To do: Each entry in the listing below should be returned precisely as it is.

▬▬▬

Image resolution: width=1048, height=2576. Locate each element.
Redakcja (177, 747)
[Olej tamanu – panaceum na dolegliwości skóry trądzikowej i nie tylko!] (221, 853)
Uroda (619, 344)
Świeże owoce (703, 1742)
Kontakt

▬▬▬

Answer to the problem:
Image resolution: width=1048, height=2576. Locate each element.
Redakcja (177, 747)
[Olej tamanu – panaceum na dolegliwości skóry trądzikowej i nie tylko!] (221, 853)
Uroda (619, 344)
Świeże owoce (703, 1742)
Kontakt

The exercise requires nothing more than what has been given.